Ursula Meer
· 13.05.2025
Vent tempétueux de nord-est. Une vague de trois mètres. Un bateau de dix mètres qui fait route vers un port de marée à l'ouest de la baie de Seine. À bord, trois hommes de plus de soixante ans, qui ont probablement eu une dure journée derrière eux : plus de 50 miles dans le vent et les vagues depuis Le Havre, avec et contre le courant, en passant par les rochers et les hauts-fonds. Près du rivage, la profondeur de l'eau diminue brusquement, les vagues deviennent plus fortes et le courant de marée déplace le bateau en travers du goulet d'étranglement dans lequel ils souhaitent manœuvrer leur bateau à la machine - le port à marée de Quinéville, dont l'accès s'assèche sur plusieurs mètres à marée basse. Les trois hommes, dont le nouveau propriétaire portugais, veulent faire passer le bateau, immatriculé à Duisbourg, des Pays-Bas au Portugal.

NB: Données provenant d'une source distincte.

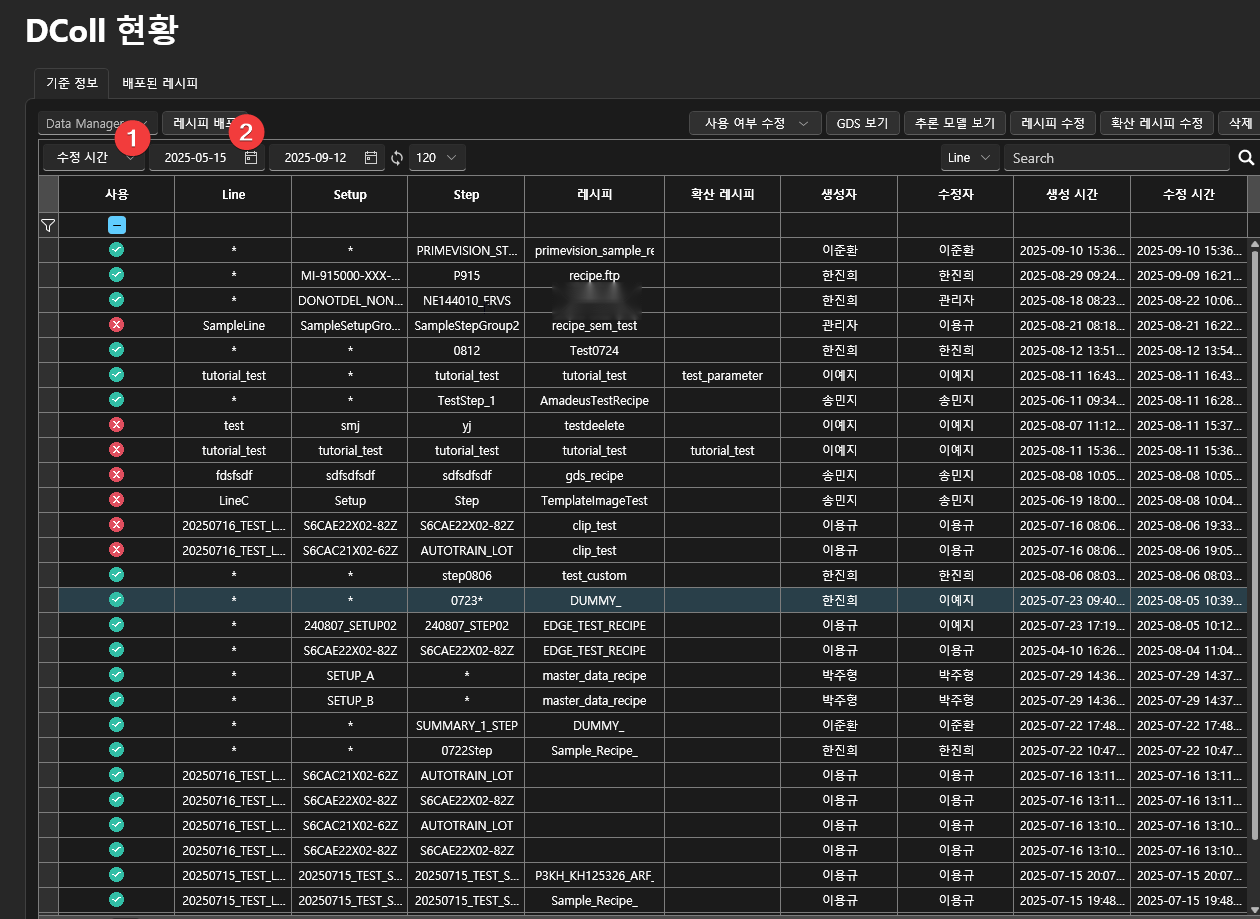The width and height of the screenshot is (1260, 919).
Task: Click the refresh icon beside the date range
Action: [x=397, y=158]
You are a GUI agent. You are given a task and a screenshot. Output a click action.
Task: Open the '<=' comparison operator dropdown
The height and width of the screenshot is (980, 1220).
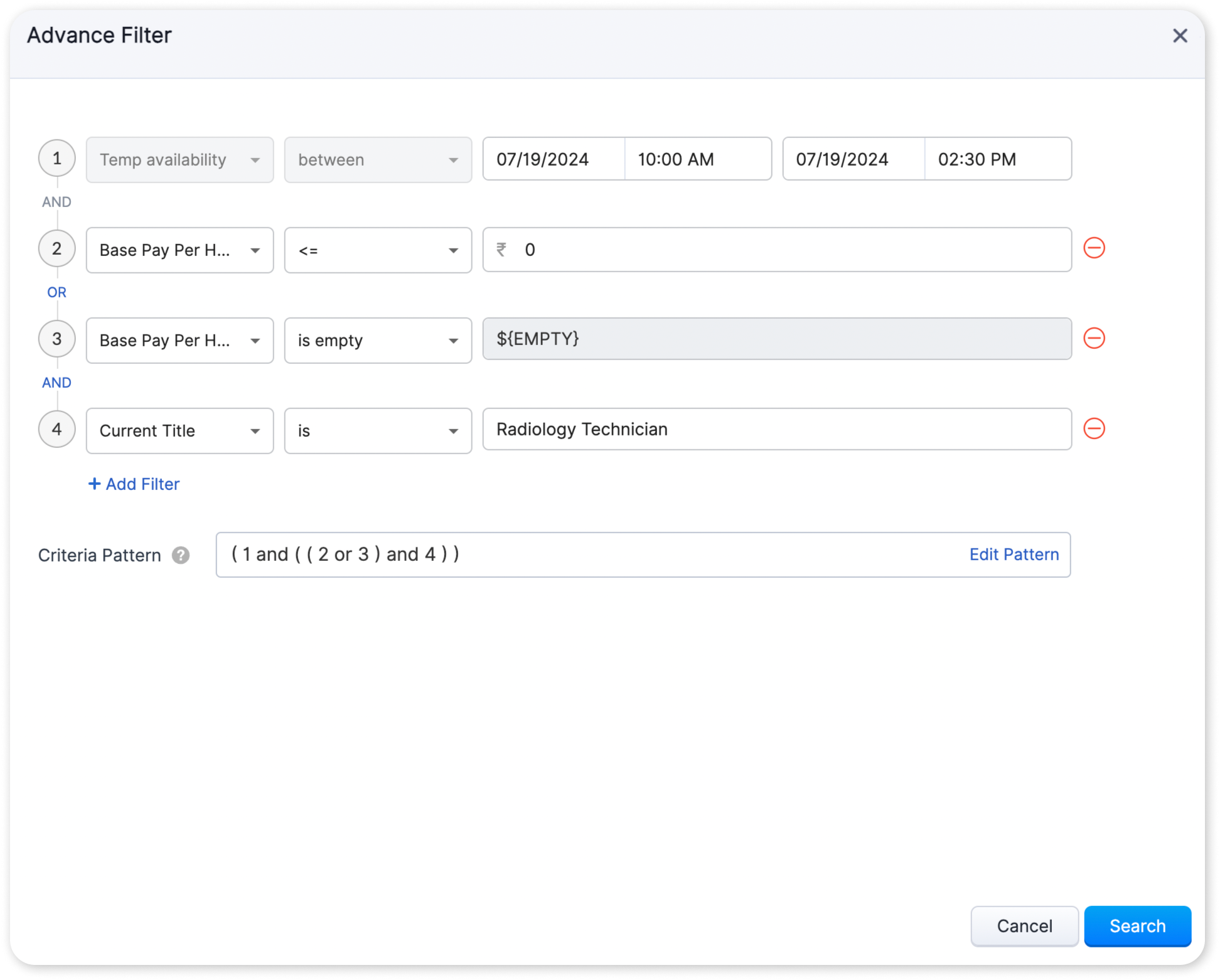378,250
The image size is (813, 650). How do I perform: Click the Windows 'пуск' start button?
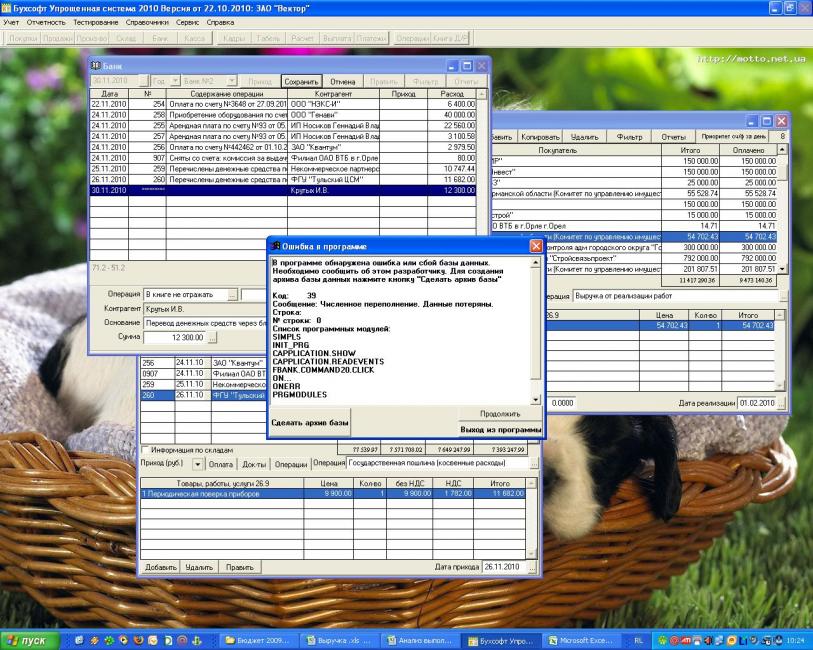click(29, 639)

Les connaisseurs du secteur pressentent ici que les navigateurs se trouvent dans une situation extrêmement défavorable. Juste sous la terre, le petit Vindö nommé "Sasuka" devient le jouet des forces de la nature. Des promeneurs sur la plage observent la scène et alertent le centre régional de coordination CROSS Jobourg, qui informe les sauveteurs en mer de la SNSM (Société Nationale de Sauvetage en Mer) de la situation précaire des plaisanciers depuis la station de Saint-Vaast-la-Hougue, située à environ quatre milles.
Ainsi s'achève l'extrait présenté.